In Arrow Season 2.5 #7, we see how the arc hasn’t really ended and how there is much more of a story here than Marc Guggenheim previously hinted at. And we see the introduction of one of the villains introduced in an early episode of the third season of the show, which was a real surprise and not something I was expecting. Really though, this issue is all about Oliver exploring his own damaged and tortured psyche, even as we see how things are really heating up in Kahndaq and the setup for the Suicide Squad to go in guns blazing. Oh and did I mention that there are a ton of guest artists on this issue?

The main story here is the direct continuation of the last issue, when we had the cliffhanger with Helena Bertinelli interrupting Oliver’s escape from the Church of Blood. It was a pretty big WTF moment for me, and gave me some hope that we would be treated to yet another awesome confrontation between the two vigilantes.
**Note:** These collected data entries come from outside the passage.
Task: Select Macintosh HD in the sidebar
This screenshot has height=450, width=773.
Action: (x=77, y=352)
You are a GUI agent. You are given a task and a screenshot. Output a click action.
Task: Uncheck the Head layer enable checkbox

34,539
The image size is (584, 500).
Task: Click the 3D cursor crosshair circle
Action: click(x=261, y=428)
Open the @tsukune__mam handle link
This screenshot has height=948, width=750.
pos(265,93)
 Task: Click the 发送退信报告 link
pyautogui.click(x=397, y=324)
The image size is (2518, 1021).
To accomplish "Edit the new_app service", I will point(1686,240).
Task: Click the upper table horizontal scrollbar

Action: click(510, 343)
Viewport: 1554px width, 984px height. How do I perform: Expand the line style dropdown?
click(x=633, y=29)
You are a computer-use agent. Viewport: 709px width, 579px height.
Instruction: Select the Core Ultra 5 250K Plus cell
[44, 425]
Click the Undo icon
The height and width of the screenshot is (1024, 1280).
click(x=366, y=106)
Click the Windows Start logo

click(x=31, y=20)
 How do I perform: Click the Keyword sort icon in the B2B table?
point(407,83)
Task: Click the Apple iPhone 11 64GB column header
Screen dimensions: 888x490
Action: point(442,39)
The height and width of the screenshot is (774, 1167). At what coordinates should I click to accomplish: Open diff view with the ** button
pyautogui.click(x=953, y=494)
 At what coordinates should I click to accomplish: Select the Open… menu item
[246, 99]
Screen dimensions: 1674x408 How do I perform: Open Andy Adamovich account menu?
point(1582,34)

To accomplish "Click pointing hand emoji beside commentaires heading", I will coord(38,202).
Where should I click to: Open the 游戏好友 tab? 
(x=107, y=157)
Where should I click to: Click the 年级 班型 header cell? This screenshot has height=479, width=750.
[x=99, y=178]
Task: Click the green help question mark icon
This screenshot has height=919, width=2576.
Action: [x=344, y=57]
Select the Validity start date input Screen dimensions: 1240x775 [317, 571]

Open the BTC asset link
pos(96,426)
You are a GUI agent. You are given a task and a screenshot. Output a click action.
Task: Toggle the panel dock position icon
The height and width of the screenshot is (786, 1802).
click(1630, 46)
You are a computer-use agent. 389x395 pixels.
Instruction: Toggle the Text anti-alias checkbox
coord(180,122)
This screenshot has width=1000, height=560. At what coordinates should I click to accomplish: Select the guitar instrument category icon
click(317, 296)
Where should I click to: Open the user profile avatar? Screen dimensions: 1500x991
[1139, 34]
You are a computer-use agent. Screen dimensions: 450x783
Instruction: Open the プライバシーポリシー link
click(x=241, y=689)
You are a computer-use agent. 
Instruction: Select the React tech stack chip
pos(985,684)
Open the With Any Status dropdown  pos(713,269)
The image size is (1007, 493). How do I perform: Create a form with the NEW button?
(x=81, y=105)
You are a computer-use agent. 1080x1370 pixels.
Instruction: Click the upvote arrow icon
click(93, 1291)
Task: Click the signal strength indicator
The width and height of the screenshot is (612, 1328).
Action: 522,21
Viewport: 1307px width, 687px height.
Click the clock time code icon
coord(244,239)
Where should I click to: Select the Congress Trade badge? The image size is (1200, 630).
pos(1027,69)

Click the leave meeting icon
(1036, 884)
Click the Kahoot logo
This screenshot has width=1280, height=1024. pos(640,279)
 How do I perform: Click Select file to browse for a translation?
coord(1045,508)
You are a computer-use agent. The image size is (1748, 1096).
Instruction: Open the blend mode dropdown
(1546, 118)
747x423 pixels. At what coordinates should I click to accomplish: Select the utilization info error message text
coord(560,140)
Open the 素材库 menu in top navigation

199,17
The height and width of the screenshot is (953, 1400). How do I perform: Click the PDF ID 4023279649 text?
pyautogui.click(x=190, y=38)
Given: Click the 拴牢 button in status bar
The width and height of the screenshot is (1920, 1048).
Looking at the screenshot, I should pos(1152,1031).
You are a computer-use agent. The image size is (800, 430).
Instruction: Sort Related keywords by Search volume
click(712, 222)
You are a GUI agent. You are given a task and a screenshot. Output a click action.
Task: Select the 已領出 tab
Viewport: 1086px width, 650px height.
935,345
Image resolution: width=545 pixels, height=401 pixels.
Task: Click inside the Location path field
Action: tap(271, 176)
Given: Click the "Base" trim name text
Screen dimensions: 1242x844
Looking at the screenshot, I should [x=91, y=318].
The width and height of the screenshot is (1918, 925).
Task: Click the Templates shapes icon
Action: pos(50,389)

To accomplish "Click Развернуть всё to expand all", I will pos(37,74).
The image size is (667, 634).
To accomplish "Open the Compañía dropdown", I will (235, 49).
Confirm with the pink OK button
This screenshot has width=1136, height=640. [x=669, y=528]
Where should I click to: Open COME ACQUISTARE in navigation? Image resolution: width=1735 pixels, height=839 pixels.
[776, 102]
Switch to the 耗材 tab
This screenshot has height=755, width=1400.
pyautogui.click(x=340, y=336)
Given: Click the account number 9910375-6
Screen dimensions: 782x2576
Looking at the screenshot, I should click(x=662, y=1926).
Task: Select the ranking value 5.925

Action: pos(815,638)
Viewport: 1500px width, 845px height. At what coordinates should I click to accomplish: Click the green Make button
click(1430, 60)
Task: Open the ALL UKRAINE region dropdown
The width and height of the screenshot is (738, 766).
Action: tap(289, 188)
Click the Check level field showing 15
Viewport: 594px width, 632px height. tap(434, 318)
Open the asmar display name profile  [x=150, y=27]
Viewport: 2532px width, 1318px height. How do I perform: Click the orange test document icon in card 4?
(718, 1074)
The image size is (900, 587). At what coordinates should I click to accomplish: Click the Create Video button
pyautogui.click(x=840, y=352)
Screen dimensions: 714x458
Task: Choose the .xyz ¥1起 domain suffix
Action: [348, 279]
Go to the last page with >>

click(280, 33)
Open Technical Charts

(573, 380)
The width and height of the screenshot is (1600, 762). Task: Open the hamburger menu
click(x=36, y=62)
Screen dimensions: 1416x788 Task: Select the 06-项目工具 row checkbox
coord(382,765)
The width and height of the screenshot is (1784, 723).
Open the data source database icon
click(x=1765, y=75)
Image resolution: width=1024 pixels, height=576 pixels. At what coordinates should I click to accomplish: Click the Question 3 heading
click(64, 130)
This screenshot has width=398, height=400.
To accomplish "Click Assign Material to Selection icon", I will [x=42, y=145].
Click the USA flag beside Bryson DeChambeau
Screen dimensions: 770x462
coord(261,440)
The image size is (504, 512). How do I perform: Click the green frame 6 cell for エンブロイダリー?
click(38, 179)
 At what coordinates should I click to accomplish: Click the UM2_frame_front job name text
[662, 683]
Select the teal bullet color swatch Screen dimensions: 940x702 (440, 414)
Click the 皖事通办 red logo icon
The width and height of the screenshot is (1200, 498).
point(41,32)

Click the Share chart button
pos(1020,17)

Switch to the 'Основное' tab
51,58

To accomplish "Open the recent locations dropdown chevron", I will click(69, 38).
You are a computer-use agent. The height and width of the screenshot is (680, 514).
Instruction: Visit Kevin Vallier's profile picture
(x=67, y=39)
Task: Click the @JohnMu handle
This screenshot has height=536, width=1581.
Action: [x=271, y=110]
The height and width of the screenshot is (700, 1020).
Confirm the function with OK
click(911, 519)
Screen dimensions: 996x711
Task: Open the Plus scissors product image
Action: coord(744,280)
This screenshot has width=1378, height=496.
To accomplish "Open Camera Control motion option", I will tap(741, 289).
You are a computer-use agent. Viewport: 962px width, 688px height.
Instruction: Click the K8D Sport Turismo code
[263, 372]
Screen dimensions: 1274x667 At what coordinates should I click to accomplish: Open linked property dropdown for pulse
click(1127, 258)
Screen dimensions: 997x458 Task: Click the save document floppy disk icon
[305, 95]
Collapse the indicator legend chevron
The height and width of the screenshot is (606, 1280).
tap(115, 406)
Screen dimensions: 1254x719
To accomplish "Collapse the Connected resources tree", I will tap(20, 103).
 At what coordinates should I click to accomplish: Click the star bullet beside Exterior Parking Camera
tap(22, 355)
However, it seems that writer Marc Guggenheim had some different things in mind and that that he also knows just how to beat reader expectations and really challenge them.

I really liked the thrust of this issue that Oliver is still a tortured man, suffering under the weight of failing to save people he really cared about, especially in the last two years since the start of the show itself, Arrow. He failed his friend Tommy, his mother, his father, Helena, Slade Wilson, and so many other people. He usually is someone who has a good handle on his emotions and his mind even, but sometimes such things do happen to get out, and that is what Marc Guggenheim does here, to excellent effect.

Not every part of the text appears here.